Satan then tempts Jesus a second and third time with power and fame. Jesus responds again with the word of God.

In a sense, Satan offers Jesus what he offered Adam and Eve. He tempts with basic physical needs and with more emotional ones as well. He offers food to take and eat, and he offers power and fulfillment and happiness. And really, is there anything wrong with these things?

After all, doesn’t God want us to be happy? What’s wrong with pursuing happiness? Isn’t it one of our God given rights?

First off, God is not opposed to earthly pleasures, He infuses them with a foundation of meaning. Jesus isn’t a Gnostic, nor are his followers, they don’t disconnect the spiritual from the physical. Calls to fasting aren’t meant to deny ourselves of physical things so that we can concentrate on “spiritual” things, but so we can redeem the physical things as spiritual things. Food can become substantive and enjoyable instead of one more thing we shove into a gaping hole. So can entertainment, relationships, sex and other pleasures.
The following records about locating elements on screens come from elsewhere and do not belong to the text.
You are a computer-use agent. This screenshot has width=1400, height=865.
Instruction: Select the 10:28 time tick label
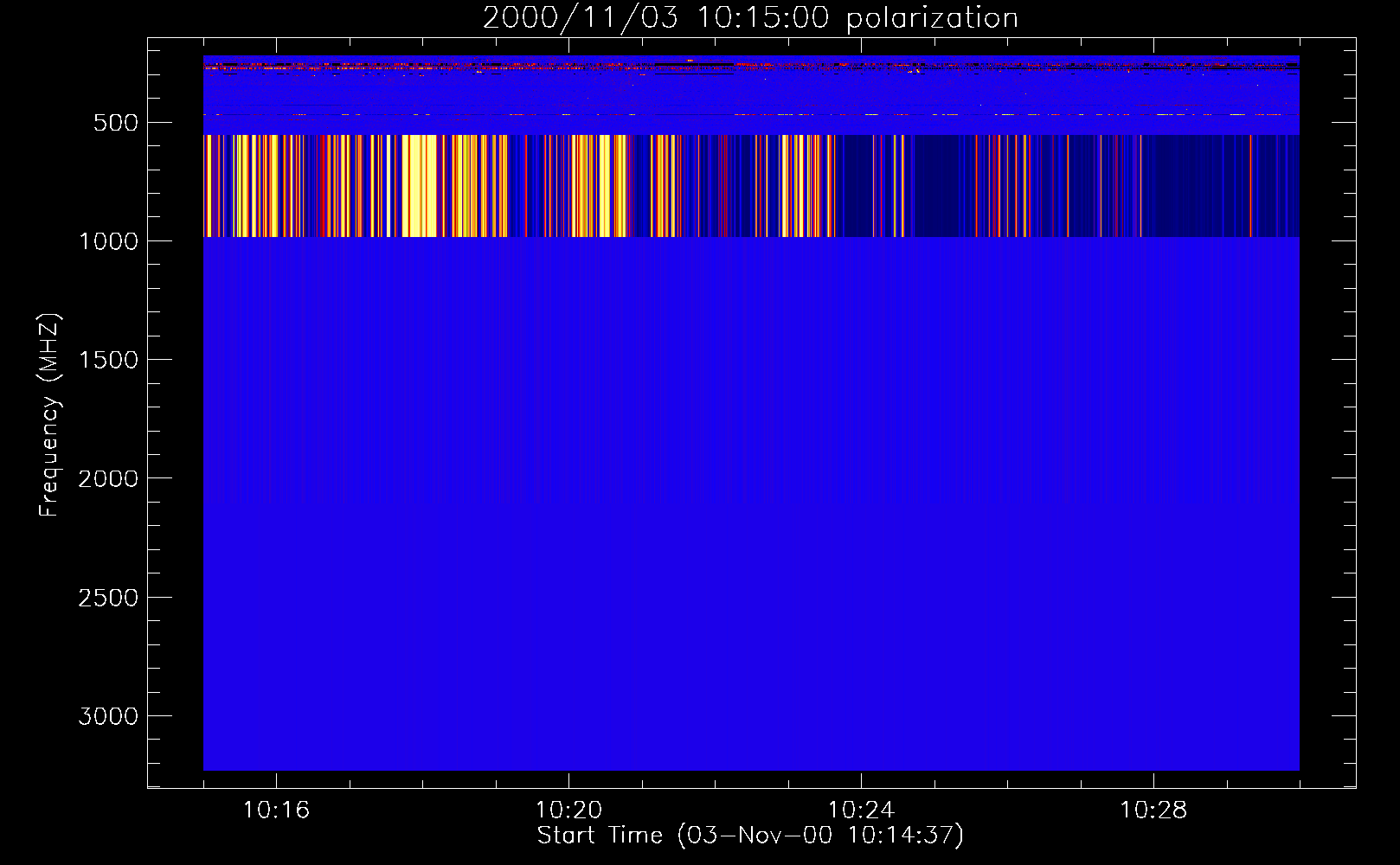1153,811
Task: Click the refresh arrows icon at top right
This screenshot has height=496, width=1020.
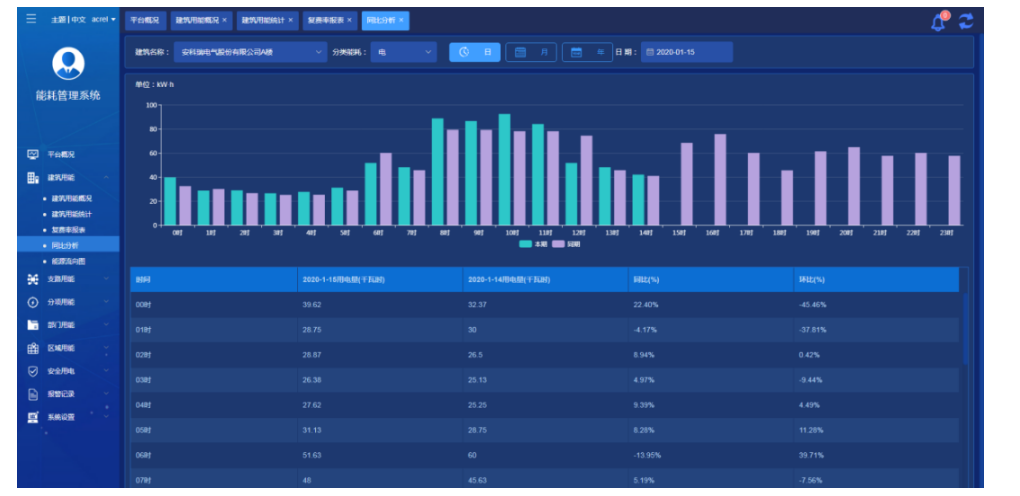Action: [965, 21]
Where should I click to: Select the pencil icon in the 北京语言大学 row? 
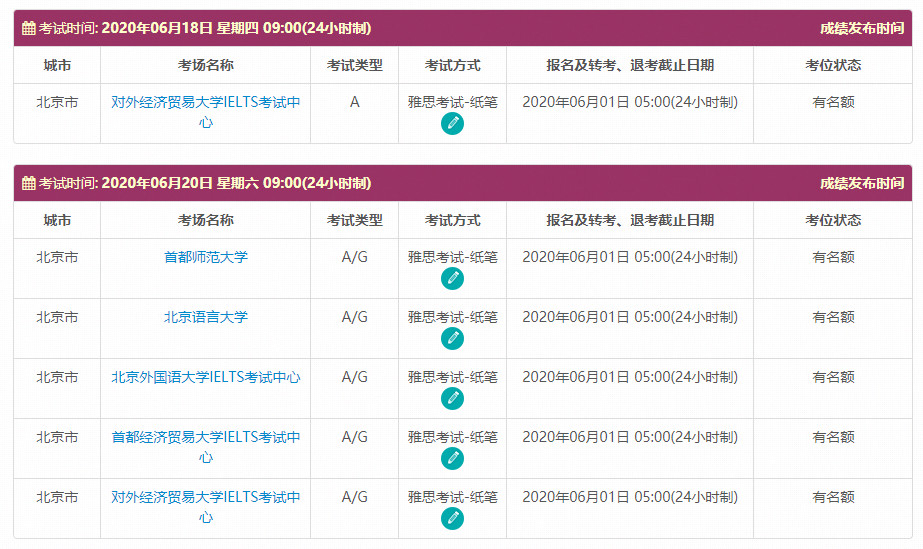click(x=452, y=339)
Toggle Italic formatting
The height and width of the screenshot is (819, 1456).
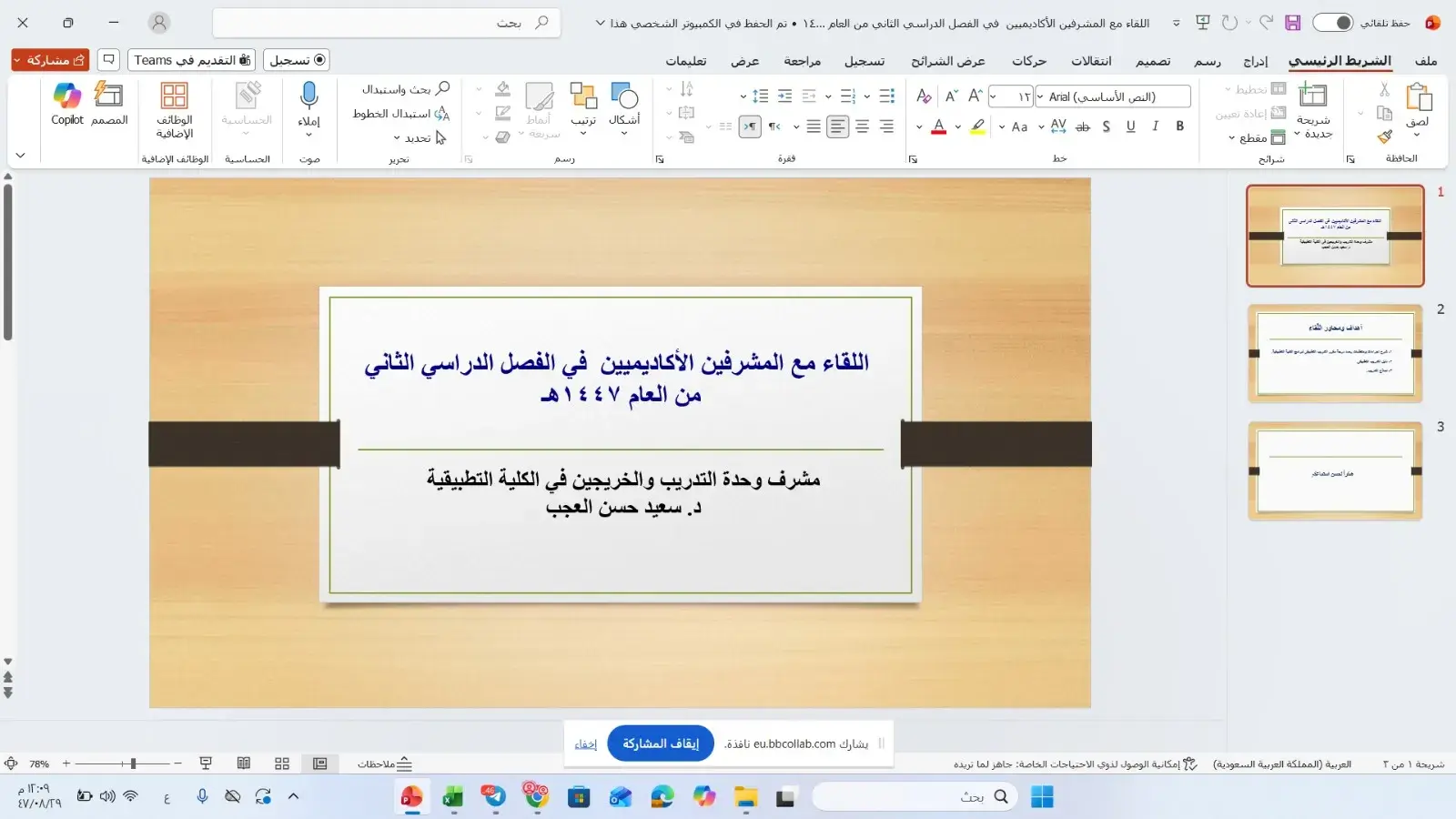(1156, 127)
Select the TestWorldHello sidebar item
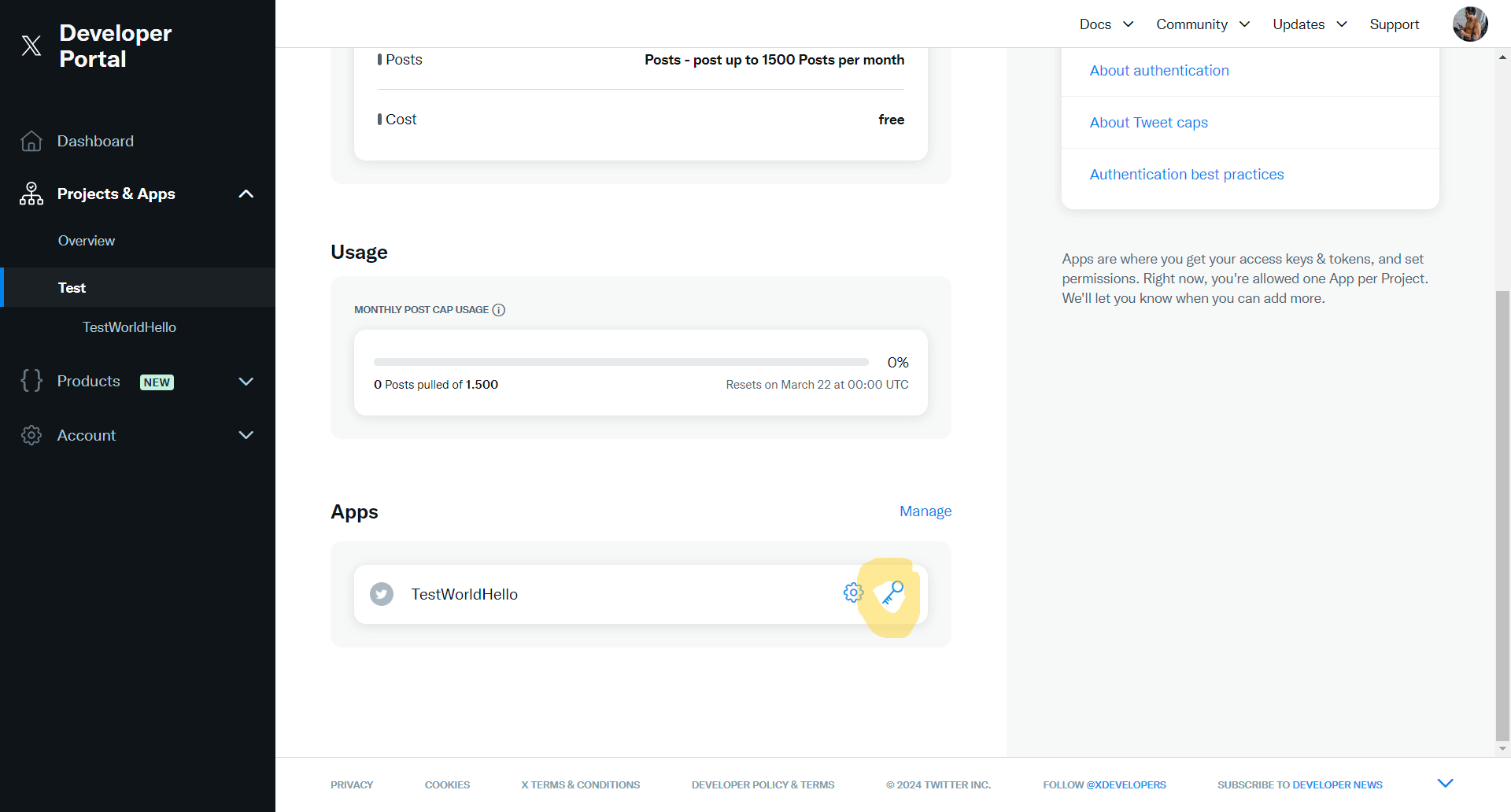This screenshot has width=1511, height=812. [129, 327]
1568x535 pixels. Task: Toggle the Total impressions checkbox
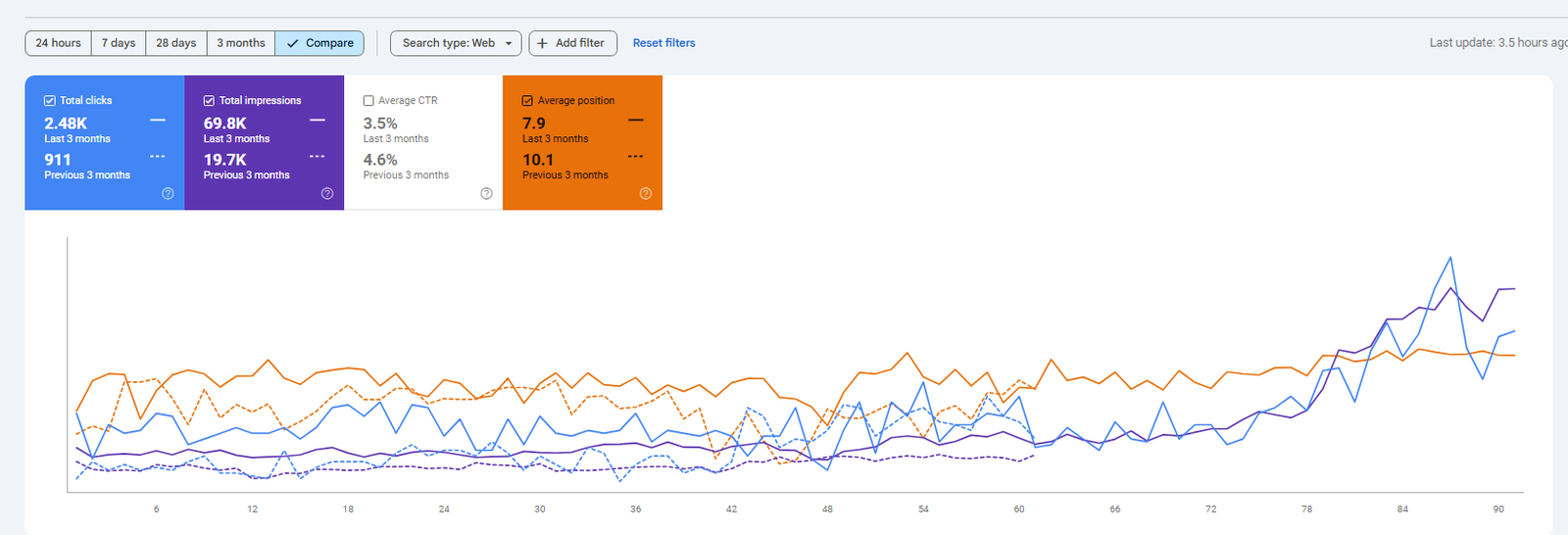[209, 101]
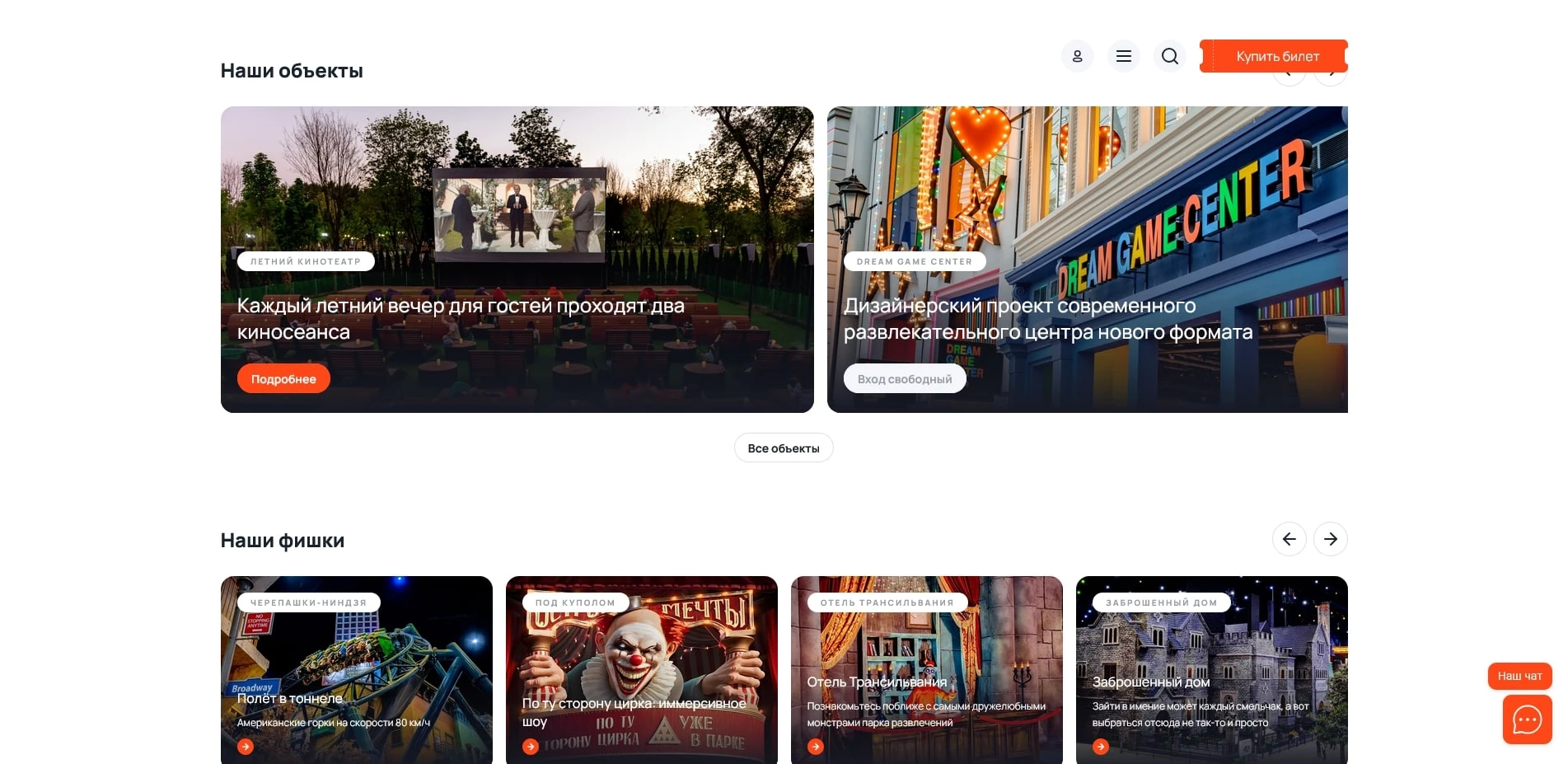Open the hamburger menu

1123,56
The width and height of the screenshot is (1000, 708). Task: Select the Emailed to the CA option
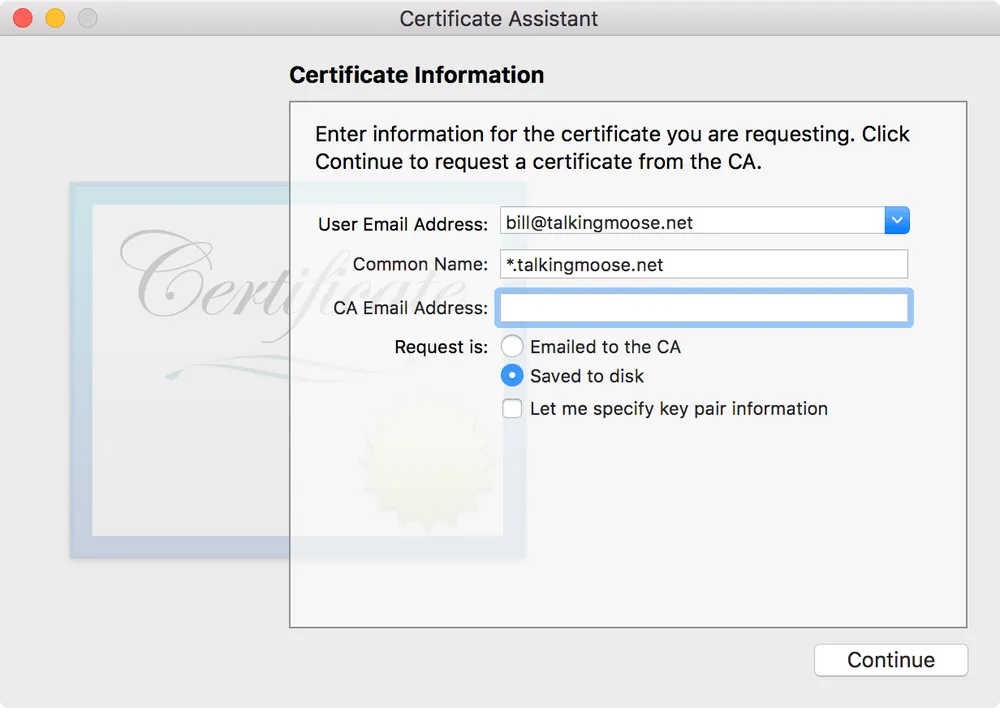pyautogui.click(x=511, y=346)
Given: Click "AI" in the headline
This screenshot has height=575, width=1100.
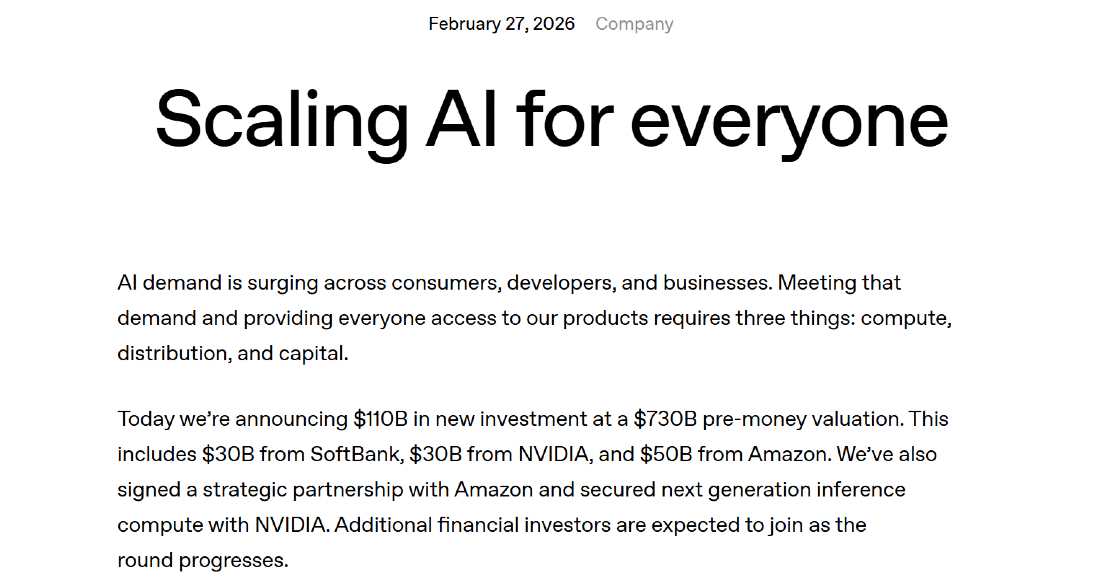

A theologian named Pascal once wrote about a “God shaped hole” that exists in all of us. He argued that every human being was created with a place inside of them that can only be filled up by the presence of God. He went on to say that humans make the mistake of trying to fill that hole with other things, the things that make them “happy”.

The God-shaped hole in the human heart is in fact an infinite and terrifying abyss, Pascal said, which I try to cover over with all sorts of false facades. But then a crack appears in the facade, and I see through it the well of eternal nothingness plunging down forever, and I hurl myself back in total horror.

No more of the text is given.